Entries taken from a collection
::::::::
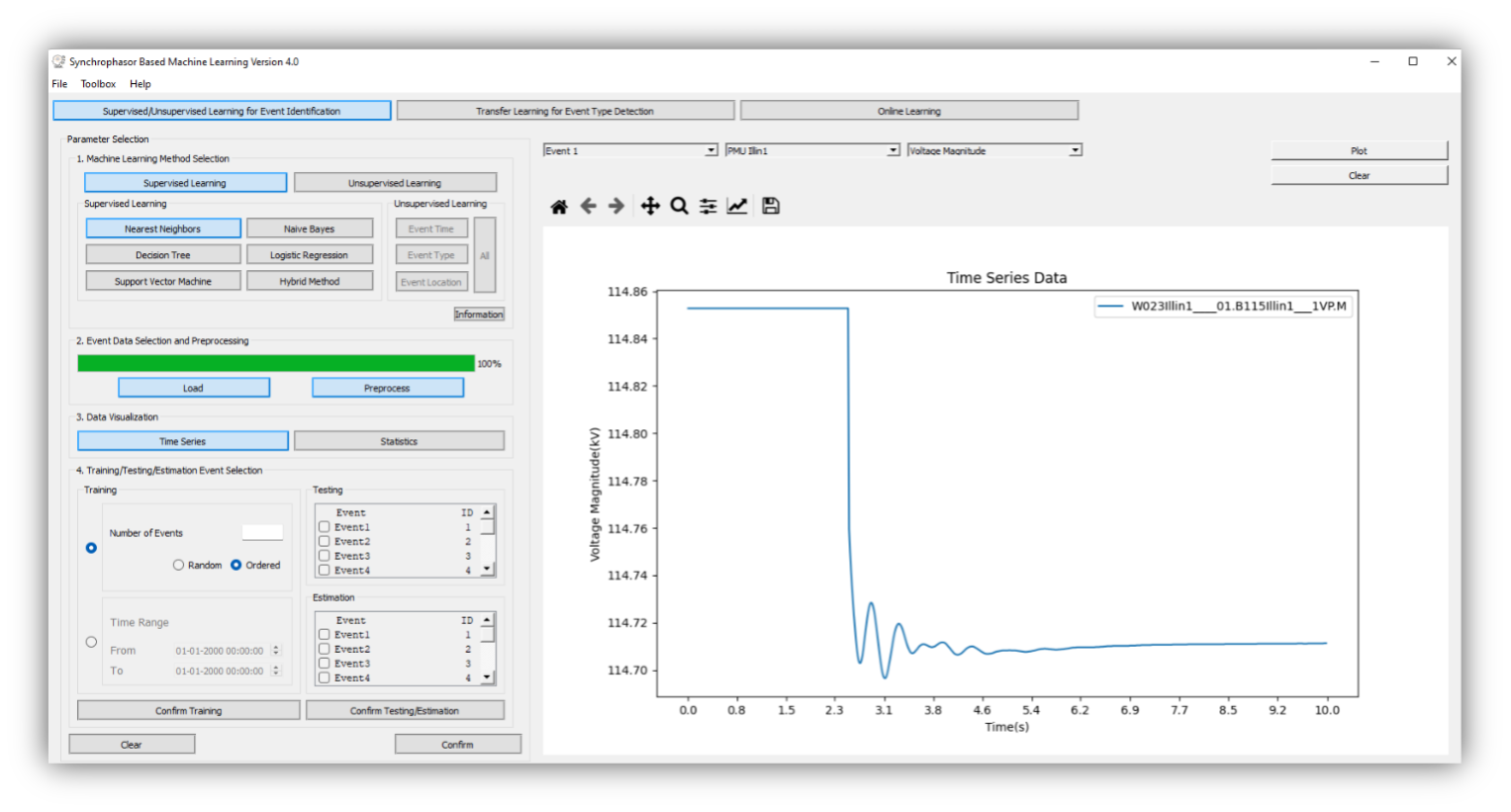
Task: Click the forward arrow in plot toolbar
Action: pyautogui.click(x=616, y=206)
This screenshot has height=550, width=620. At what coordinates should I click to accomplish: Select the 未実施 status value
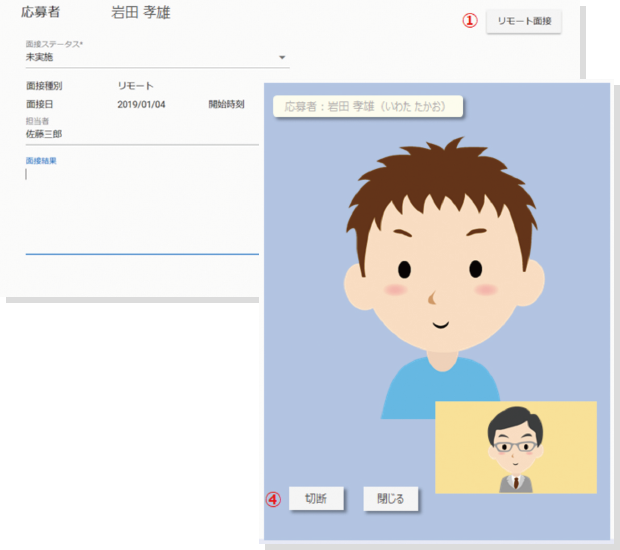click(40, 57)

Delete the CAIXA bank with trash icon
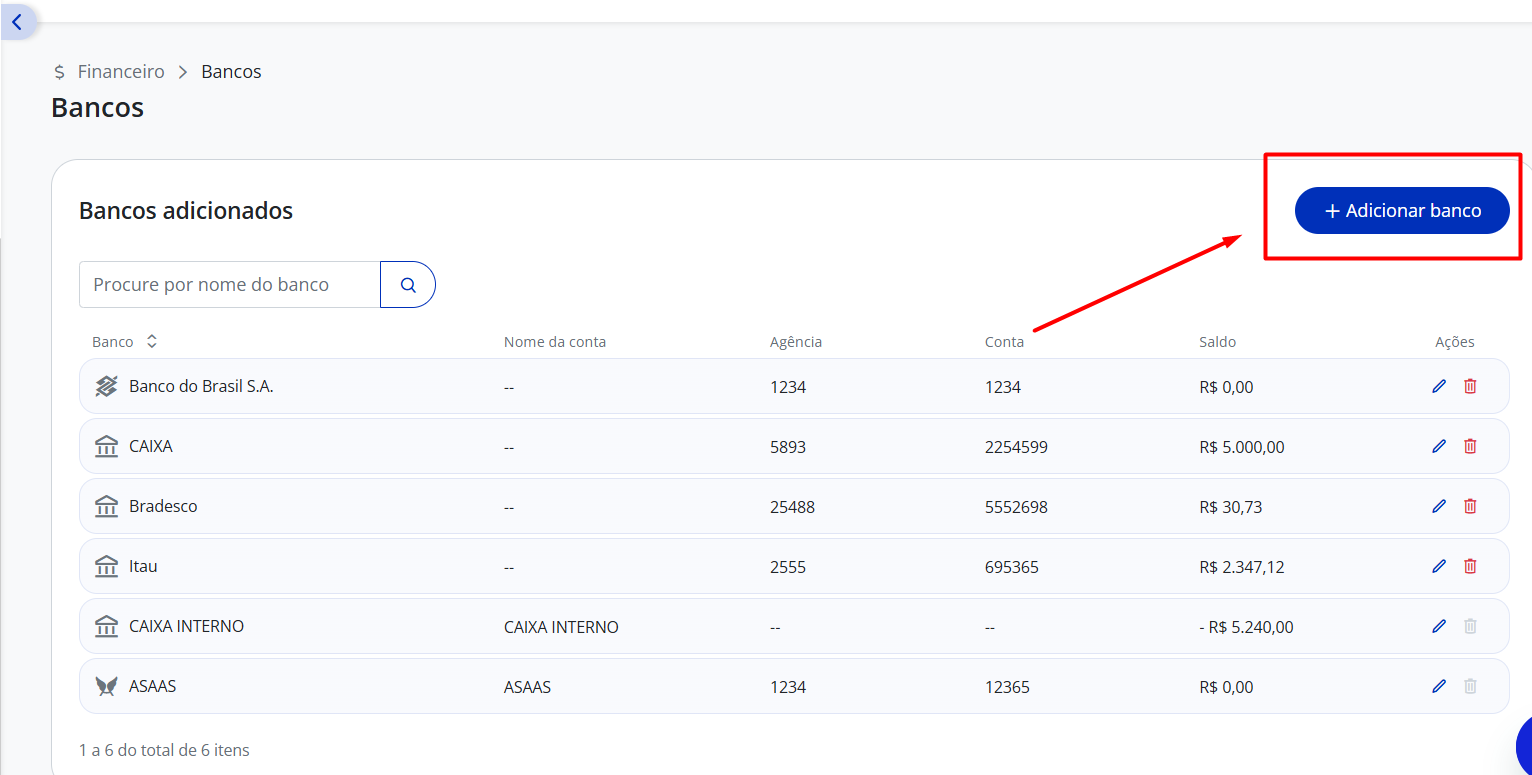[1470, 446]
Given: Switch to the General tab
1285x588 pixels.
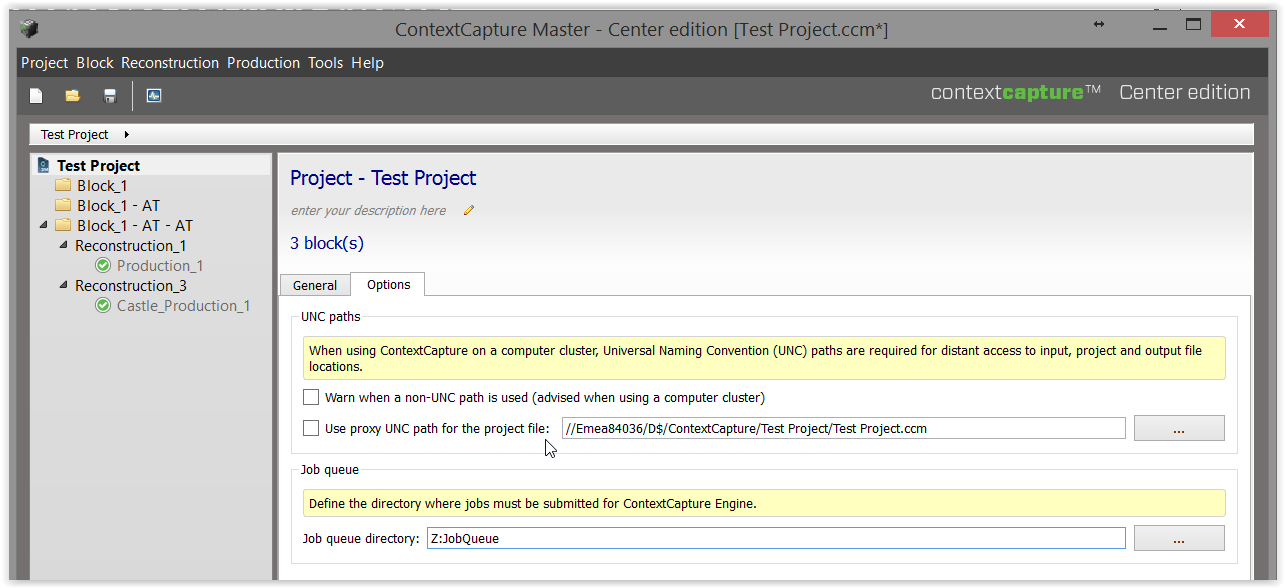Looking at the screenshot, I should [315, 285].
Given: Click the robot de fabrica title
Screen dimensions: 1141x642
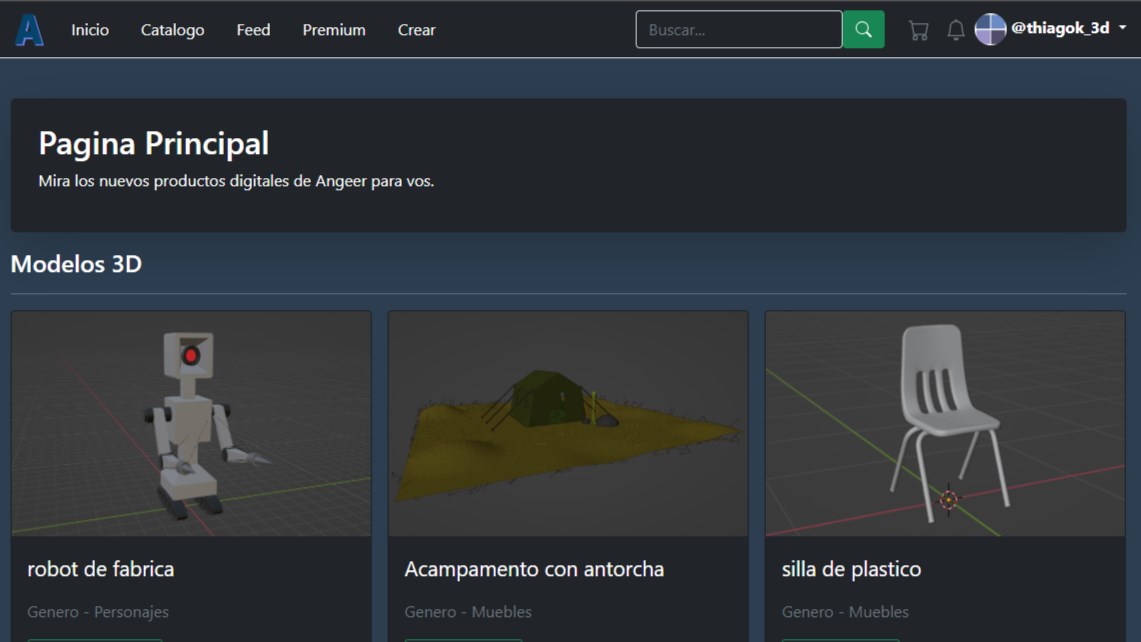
::::::::
Please transcribe, with no additions, the lines starting at the one that contains "This screenshot has" and running through the last line of the entries, inclusive. Leave the pictures out.

This screenshot has height=550, width=620. At what coordinates should I click to accomplish: Select the 未実施 status value
click(40, 57)

Delete the CAIXA bank with trash icon
[1470, 446]
Given: Switch to the General tab
1285x588 pixels.
Looking at the screenshot, I should [315, 285].
Given: Click the robot de fabrica title
Screen dimensions: 1141x642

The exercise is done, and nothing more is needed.